Secondly, depression has much, much more stigma attached. Anxiety is something that is associated with hard-working, perfectionist, high-achieving females. It almost felt like a terrible, heavy, badge, but a badge nonetheless.

So during this CBT session, I heard myself saying these things and admitting to a number of things that I didn’t realise I was so upset about, and that I had let define me for so long!

I kept saying the word “shame”.

Shame.

Blargh. Shame. Ashamed of myself, shameful, an embarrassment to the family, a source of shame to my loved ones.

So do you know what I’m going to do? I’m going to write down three of the most “shameful” things that I talked about that I felt had let my world down. And why they aren’t actually shameful at all.

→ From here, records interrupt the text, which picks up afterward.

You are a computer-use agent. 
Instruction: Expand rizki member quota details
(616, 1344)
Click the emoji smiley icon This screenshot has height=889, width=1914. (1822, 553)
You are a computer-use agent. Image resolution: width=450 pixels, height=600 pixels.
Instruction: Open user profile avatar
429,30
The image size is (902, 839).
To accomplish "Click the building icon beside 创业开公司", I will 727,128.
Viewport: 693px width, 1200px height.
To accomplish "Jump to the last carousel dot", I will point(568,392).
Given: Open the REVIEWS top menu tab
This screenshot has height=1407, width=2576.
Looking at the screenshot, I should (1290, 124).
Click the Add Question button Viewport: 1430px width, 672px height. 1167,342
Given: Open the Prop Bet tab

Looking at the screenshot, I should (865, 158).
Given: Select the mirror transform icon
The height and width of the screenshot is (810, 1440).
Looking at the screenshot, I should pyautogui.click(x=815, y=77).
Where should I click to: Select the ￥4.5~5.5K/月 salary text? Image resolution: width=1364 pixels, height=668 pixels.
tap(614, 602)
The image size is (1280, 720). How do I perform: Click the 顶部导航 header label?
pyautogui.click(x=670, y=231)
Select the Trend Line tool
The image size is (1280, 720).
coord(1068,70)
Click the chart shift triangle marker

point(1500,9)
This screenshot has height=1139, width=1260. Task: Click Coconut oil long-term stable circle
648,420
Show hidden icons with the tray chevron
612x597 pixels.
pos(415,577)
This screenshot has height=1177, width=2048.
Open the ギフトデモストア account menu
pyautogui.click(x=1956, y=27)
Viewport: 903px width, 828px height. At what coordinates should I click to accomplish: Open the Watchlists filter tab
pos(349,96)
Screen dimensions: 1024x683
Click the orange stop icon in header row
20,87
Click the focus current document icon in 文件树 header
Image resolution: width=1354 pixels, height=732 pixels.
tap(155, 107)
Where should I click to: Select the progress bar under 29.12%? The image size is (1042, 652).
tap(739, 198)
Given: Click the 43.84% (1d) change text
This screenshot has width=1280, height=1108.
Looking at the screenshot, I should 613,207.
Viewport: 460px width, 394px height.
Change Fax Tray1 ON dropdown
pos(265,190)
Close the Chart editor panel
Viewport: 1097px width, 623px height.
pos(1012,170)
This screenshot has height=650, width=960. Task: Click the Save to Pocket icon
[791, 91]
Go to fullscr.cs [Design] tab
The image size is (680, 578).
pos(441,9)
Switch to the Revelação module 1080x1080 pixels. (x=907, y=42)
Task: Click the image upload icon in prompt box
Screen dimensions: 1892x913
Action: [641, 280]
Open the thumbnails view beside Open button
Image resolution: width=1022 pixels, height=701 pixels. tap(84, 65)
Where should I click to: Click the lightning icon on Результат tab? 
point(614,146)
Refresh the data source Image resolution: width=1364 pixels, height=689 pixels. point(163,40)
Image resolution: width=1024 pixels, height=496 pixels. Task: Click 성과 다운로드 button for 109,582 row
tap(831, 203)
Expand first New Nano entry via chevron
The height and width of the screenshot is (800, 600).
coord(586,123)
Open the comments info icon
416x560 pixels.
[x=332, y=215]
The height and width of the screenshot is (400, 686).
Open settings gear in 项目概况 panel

  1. I only have an automatic driving license.
    I had a little Vespa to commute to work, I had a very minor accident that ended up with me being basically terrified of riding it again. I had gone over the handlebars on an A road and the bike had landed on me, but luckily I escaped with nothing but shock and a broken little finger (still aches through the winter!). And I wanted to learn to drive as quickly as possible. So I decided to take lessons for automatic only. I know, I know, you should learn manual and then you can drive both.
    But I was learning with undiagnosed Anxiety so GO ME for passing first time!
  2. I only got a 2:2 at uni.
    I was called “oxford” by the cretins at school (it was a tiny ex-mining town school with hardly any kids), because I was intelligent and wasn’t embarrassed about doing well. I went to college, and I was immediately bottom of the class. I worked crazy hard and managed to crawl back up to a “respectable” standard within my class. Cue university. Where no matter how hard I worked, I was never going to be in the top band of kids doing maths. Throw in a relationship with a narcissistist, a year abroad learning maths in French, and undiagnosed anxiety and depression, and you get someone struggling to cope with anything. In the first year I managed a first. In the second year, my grades slipped to a 2:1 due to a large surge in my anxiety. Third year, I went to live abroad in France, which was a life-changing, amazing, experience but I was on medication with a side-effect of depression and although I wasn’t aware that was what was happening, I was suffering big time. I took that back to final year. I remember crying most evenings, feeling like I was so out of control and didn’t know what to do about it. I booked a session with a counsellor but cancelled it, thinking no-one should have to listen to my problems. I struggled on, and scraped a third in final year, and this averaged out at a (high) 2:2. It didn’t matter at the time because all I needed to get into teaching was a 2:2. But it was still a huge source of shame.
    But you know what. GO ME for getting a bloody maths degree at a Red Brick university while suffering with mental illness!
  3. I only work part time.
    All my life I’ve grown up knowing the following: You do well at school, you go to college, and then university, and you get an amazing career. And you do that full-time, you work ALL THE TIME and you earn the big bucks. Now, going into teaching, I was never going to get the high salary, but I definitely worked ALL THE TIME. But if there’s anything a mental breakdown will teach you, it’s that jobs come and go, but you have to live with your own mind ALL THE TIME. I worked myself into a state where I was dreading the drive to work so much that I would pray that oncoming traffic would drive into me so I could escape for a while. I would count down the hours until the end of term, because evenings and weekends were consumed with work anyway. I took the decision to leave full time teaching and go into part time, self-employed tutoring instead. A truly flexible arrangement that means a massive pay cut but a massive pay boost if you look at the amount of money per hour that I work. And? GO ME for getting back into work after 11 months off.

GO ME for taking control of my life and making it work for me.

I may always feel a bit shameful of these three things, and maybe even more in the future, but I’m going to work damned hard to overcome it and celebrate the wins!